Last year a solid and stingy Penn team went 9-5 through conference play. That team was led by three sophomores who led the team in scoring, and it could provide a boost for the program since they all are returning for their junior seasons.

The trio was led by 6’3 point guard Jordan Dingle, who averaged over 20 points per game last year. He scored with relative efficiency with a 102 Offensive Rating. Behind him was Clark Slajchert, a combo guard who shot 35% from deep and averaged 10.7 ppg. And Max Matz, a 6’6 combo forward who can stretch the floor and even play some small ball five.
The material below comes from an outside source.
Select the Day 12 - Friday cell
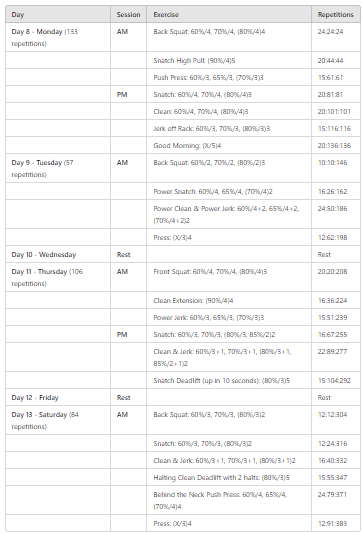 pos(58,397)
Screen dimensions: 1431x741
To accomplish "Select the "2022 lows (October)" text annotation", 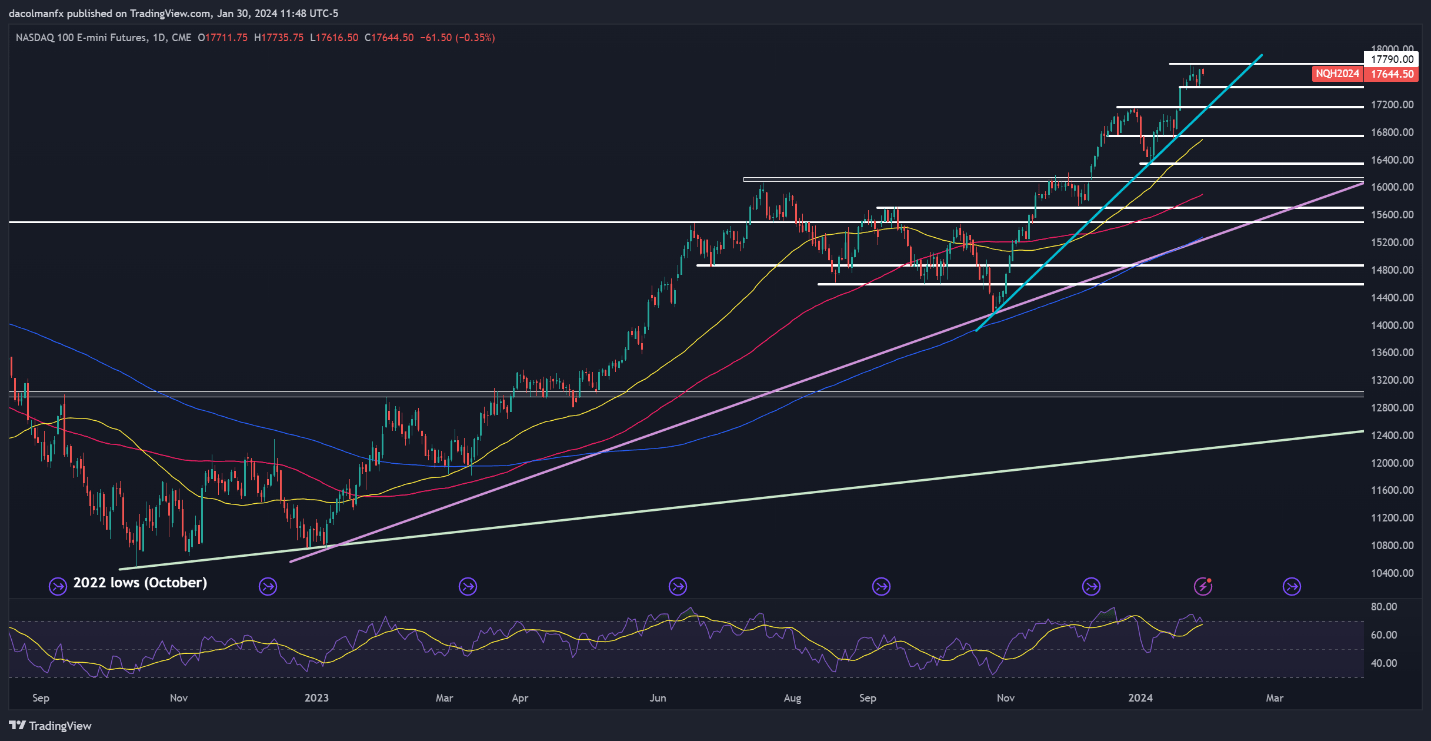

That’s one of the main benefits of the Ivy League; players are more likely to stick around because the educational benefits are so great.

But the Quakers don’t have a lot of size. Gus Larson is a 6’10 sophomore who averaged 0.4 points per game in just 7 appearances. Max Lorca-Lloyd stands at 6’9, and he started the first six games before getting injured. Before his injury he was still more of a role player, averaging just 4.3 ppg.

So the Quakers could make some noise in the Ivy League, and they should be a tougher opponent than USI, but this is still a game Mizzou should win with relative ease.